Selon la recherche réalisée par le Digital Transformation Institute de Capgemini, les fabricants qui investissent dans les usines intelligentes, prévoient des gains d’efficacité pour les activités manufacturières de 27 % au cours des cinq prochaines années, soit une contribution de 500 milliards de dollars en valeur ajoutée annuelle à l’économie mondiale.

Quels sont les différents types d’approches que vous voyez entre les pays ?

Pascal Brosset. En Allemagne par exemple, on aborde ces sujets d’industrie 4.0 par l’automatisation, alors qu’aux Etats-Unis, c’est beaucoup plus basé sur l’utilisation des données pour optimiser l’utilisation de mes assets existants. Les Français, on les retrouve un peu au milieu entre automatisation et data. Mais, partout et de très loin, les plus gros leviers sont dans le comment mieux utiliser les données pour optimiser les opérations existantes.

En termes de manufacturing, l’innovation est-elle la clé ?

Pascal Brosset. Dans ce domaine, l’innovation se trouve d’abord dans les méthodes de management et la culture du changement, et pas forcément dans le fait d’aller chercher les dernières méthodes de production. Et là, on voit la même évolution partout. Aujourd’hui, la plupart des usines sont gérées par l’expérience et l’intuition… Le challenge est maintenant de passer au management par les données. Et, quoi qu’il en soit, le changement de génération va l’imposer. C’est à la fois un problème et une opportunité, mais il va falloir remplacer l’intuition des dirigeants actuels par la technologie et les données.

Beaucoup de POC (proof of concept) autour des données ont été déployés dans l’industrie ces derniers mois, comment voyez-vous le passage à l’échelle désormais ?

Pascal Brosset. C’est le grand sujet du moment pour tous les groupes que nous côtoyons. Ces POC ont de fait permis de repérer des technologies pertinentes, mais il faut maintenant trouver la bonne plateforme pour déployer… Certains industriels parlent d’un MES (manufacturing execution system) plus ouvert, qui gère aussi la qualité et des analytics comme Apriso (Dassault Systèmes). D’autres regardent des plates-formes du type Predix (GE) ou MindSphere (Siemens)… Quoi qu’il en soit, tout le monde se pose la question d’un déploiement progressif et incrémental, et de comment permettre aux usines d’innover tout en scalant… Plus personne n’acceptera de faire ce qui se passait du temps de l’ERP !

Où voyez-vous la difficulté dans la mise en place de telles plates-formes ?

Pascal Brosset. Technologiquement, ce n’est plus un problème.
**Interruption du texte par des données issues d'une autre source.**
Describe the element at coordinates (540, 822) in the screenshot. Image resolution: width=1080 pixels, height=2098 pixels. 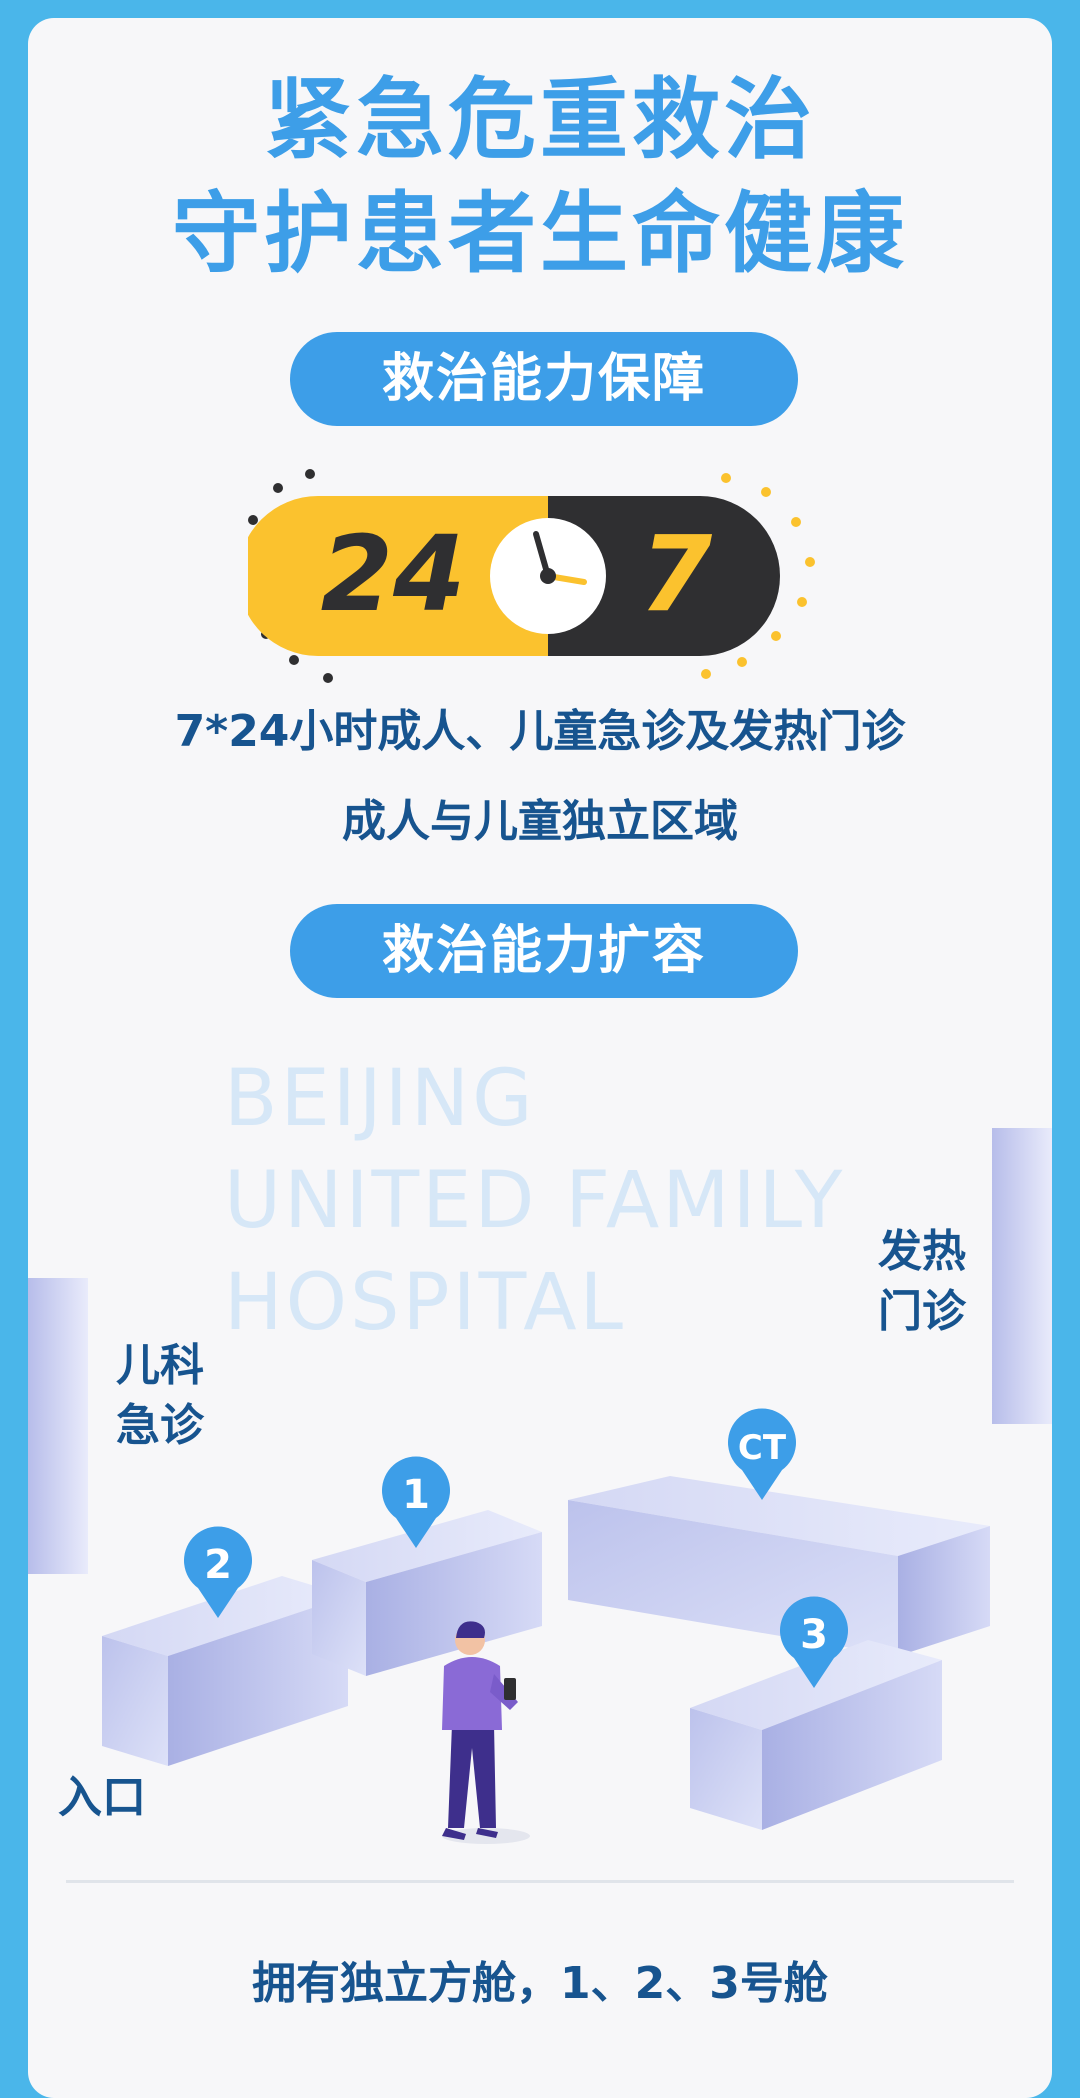
I see `separate-areas-text: 成人与儿童独立区域` at that location.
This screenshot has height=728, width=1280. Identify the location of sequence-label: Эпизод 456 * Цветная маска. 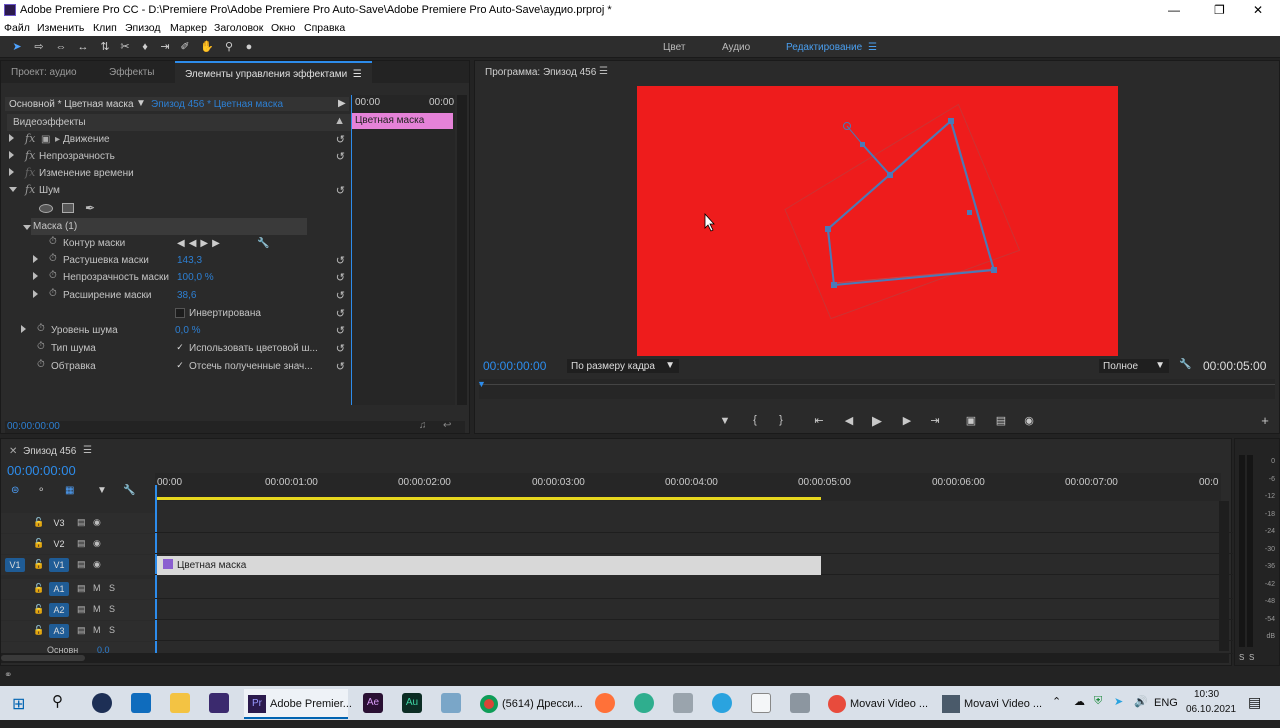
(217, 104).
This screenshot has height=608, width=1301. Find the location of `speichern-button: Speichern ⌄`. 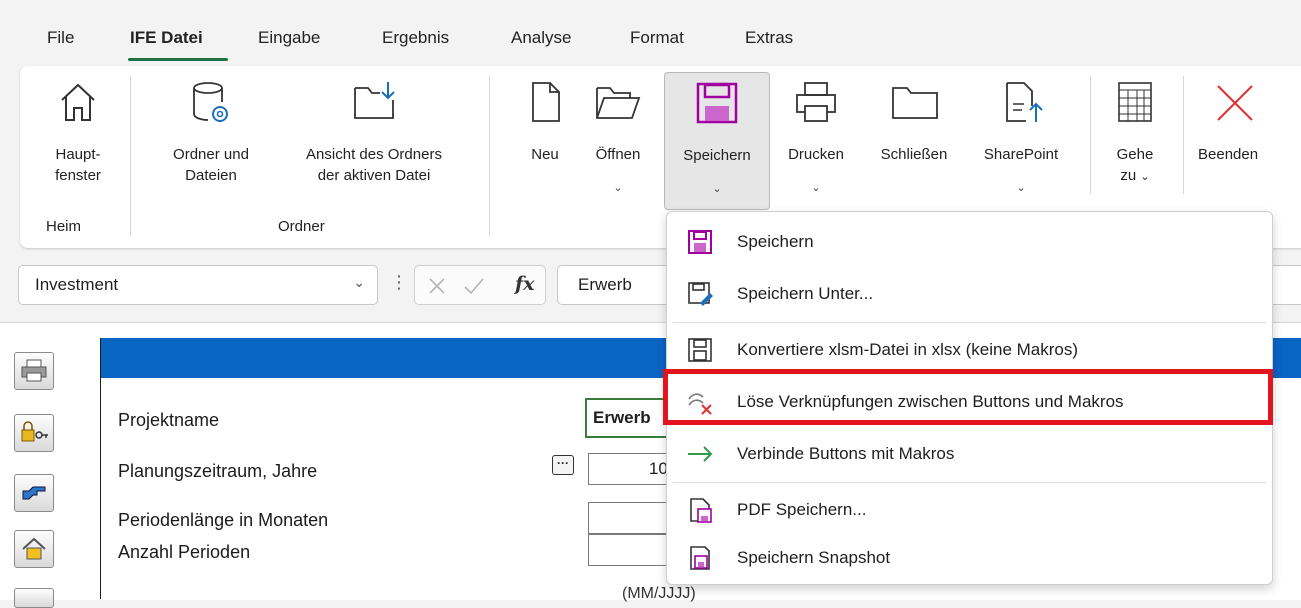

speichern-button: Speichern ⌄ is located at coordinates (717, 141).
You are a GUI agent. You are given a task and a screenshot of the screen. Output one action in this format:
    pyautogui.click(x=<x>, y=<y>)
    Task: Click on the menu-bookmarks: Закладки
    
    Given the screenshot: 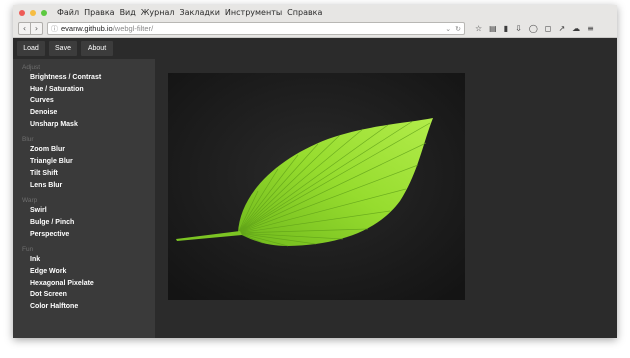 What is the action you would take?
    pyautogui.click(x=199, y=12)
    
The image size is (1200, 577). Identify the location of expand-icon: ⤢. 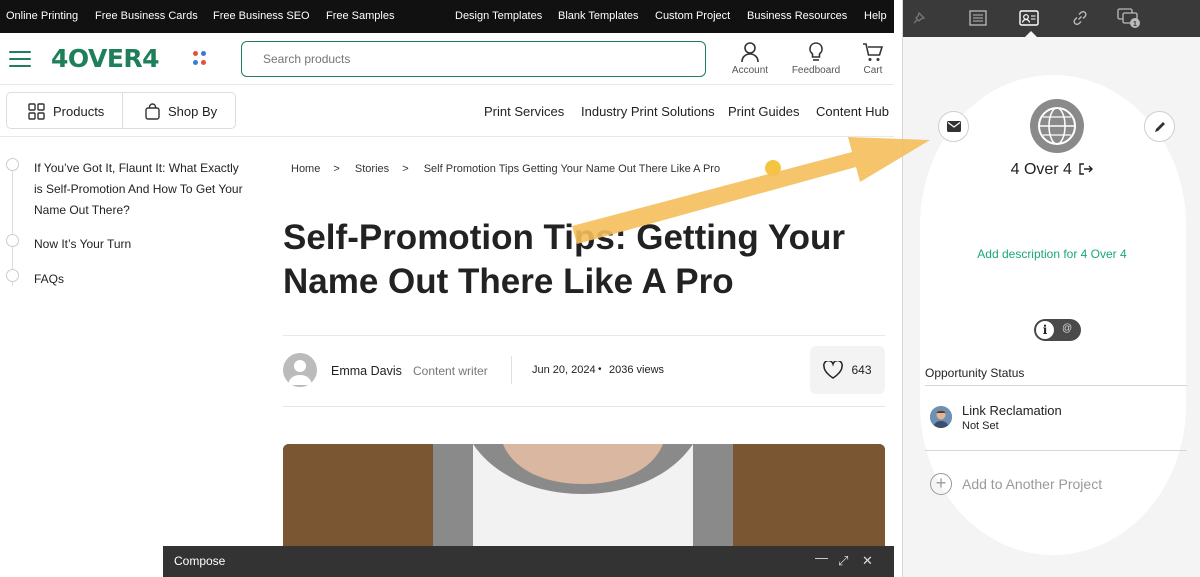
(843, 561).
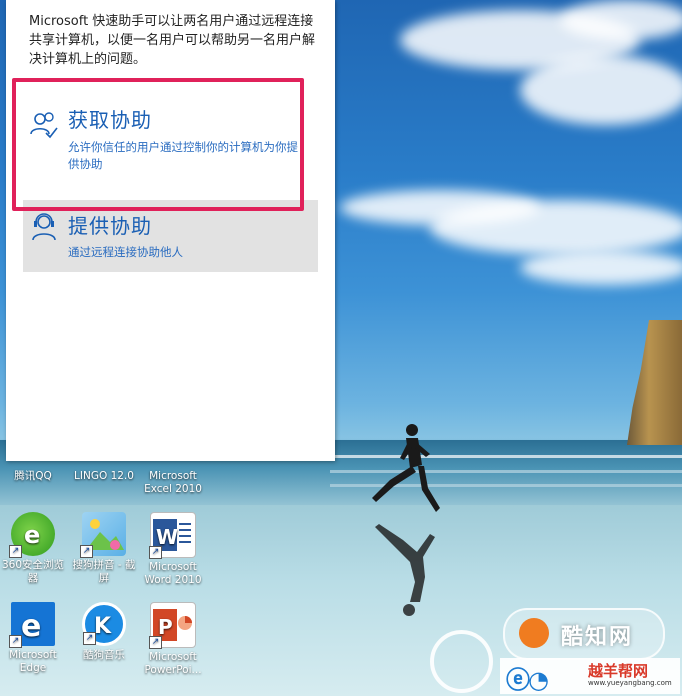 Image resolution: width=682 pixels, height=696 pixels. I want to click on give-help-description: 通过远程连接协助他人, so click(126, 252).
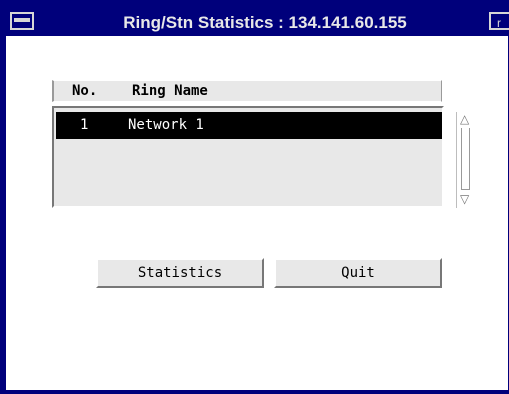 This screenshot has height=394, width=509. I want to click on scroll-thumb, so click(466, 159).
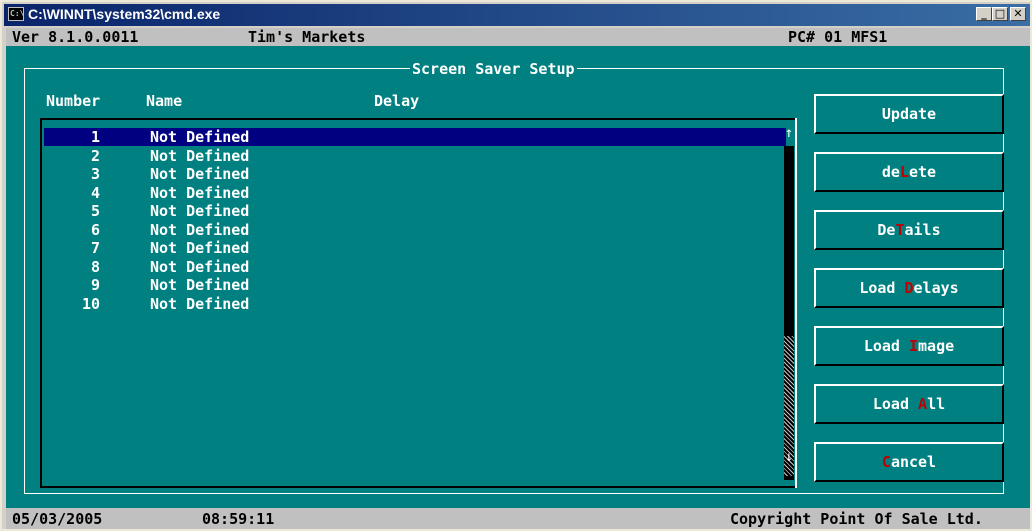 This screenshot has height=531, width=1032. I want to click on delete-button: deLete, so click(909, 172).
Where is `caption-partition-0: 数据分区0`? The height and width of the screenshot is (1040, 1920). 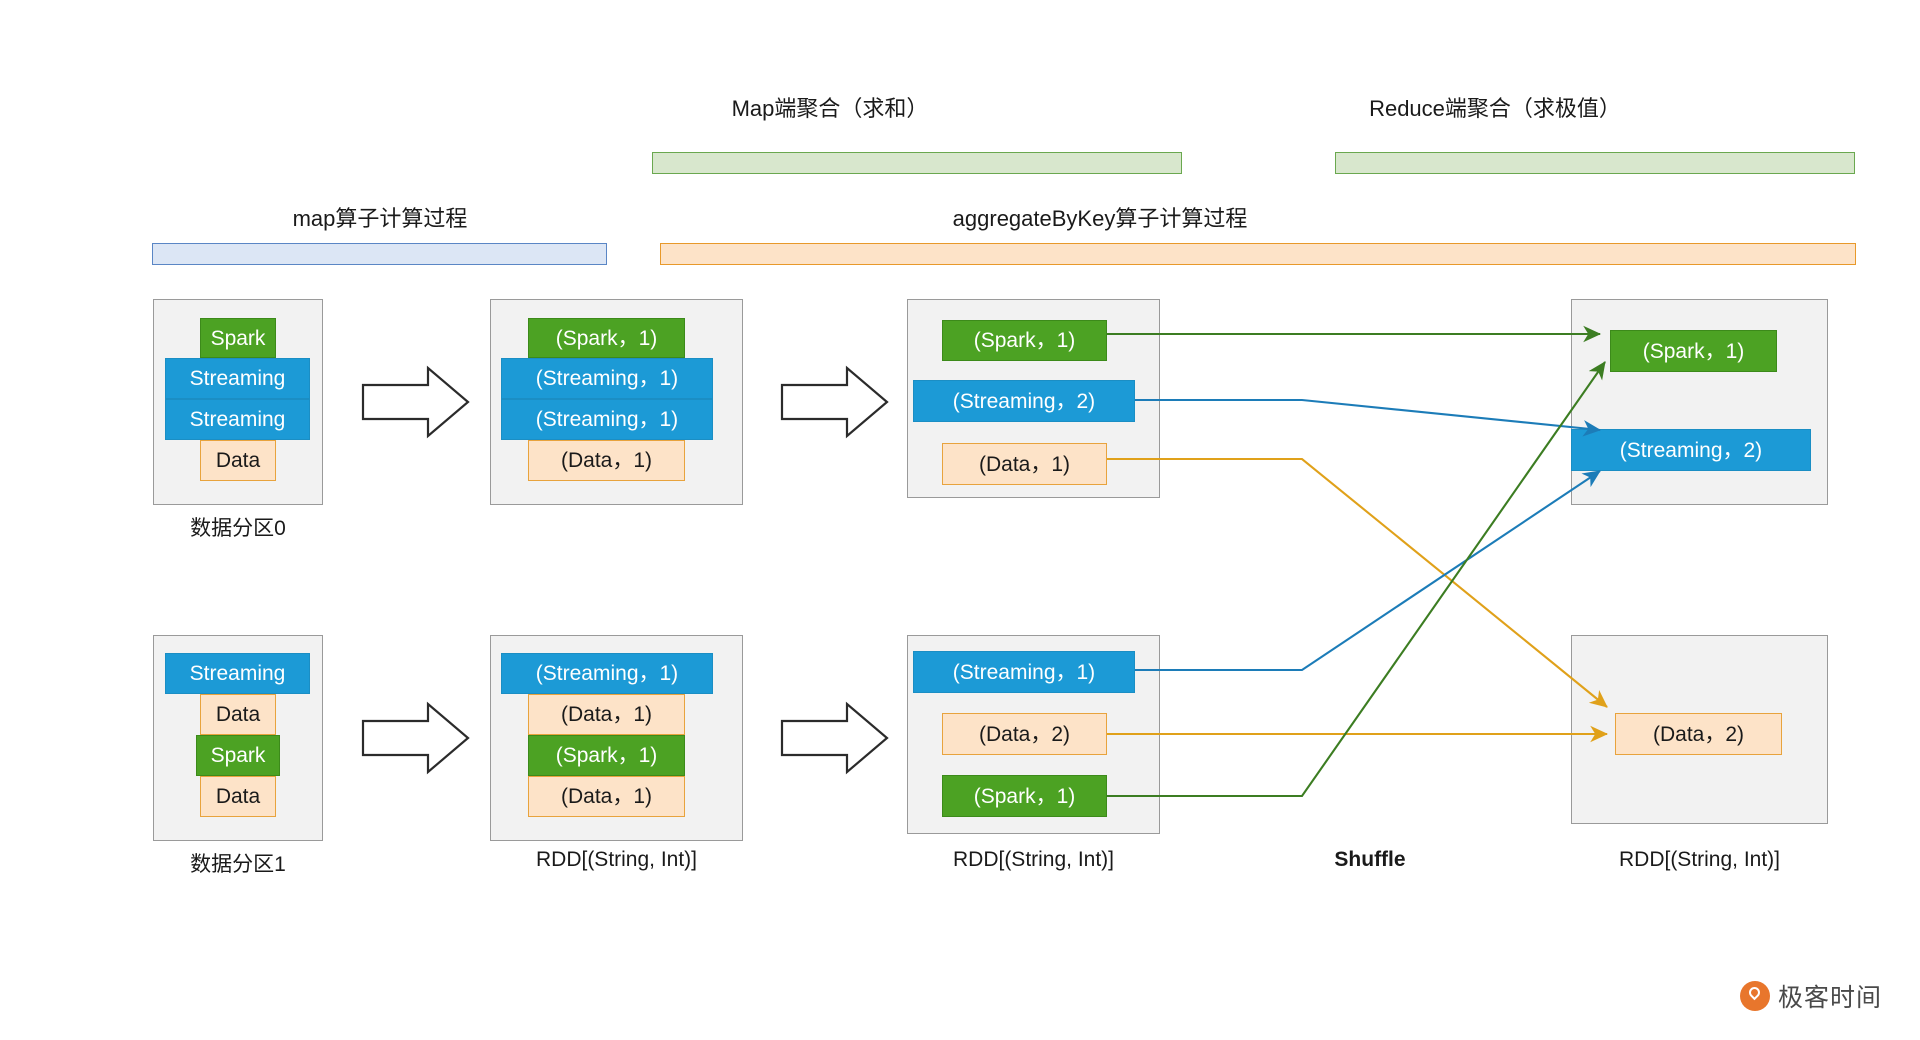 caption-partition-0: 数据分区0 is located at coordinates (238, 528).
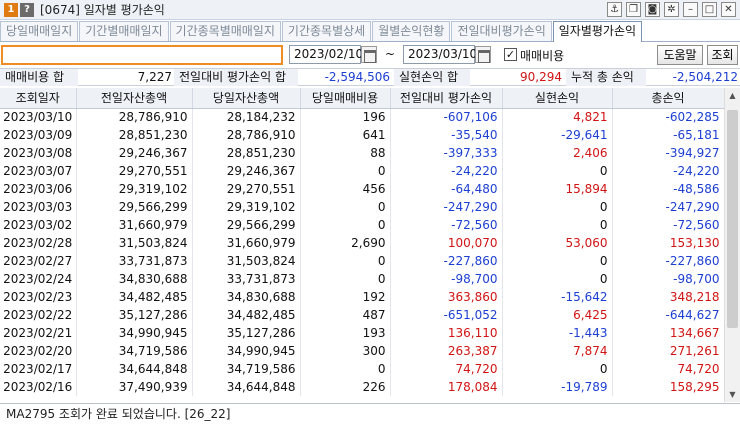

Le principal challenge reste le changement culturel et la gouvernance de ces plates-formes et, en particulier, il faut que l’IT, les opérations et l’ingénierie soient parfaitement alignés. Par définition, ils ont des agendas différents, mais il faut trouver la bonne personne, et la mettre au bon niveau pour le pilotage global. C’est vraiment ce qui est fondamental.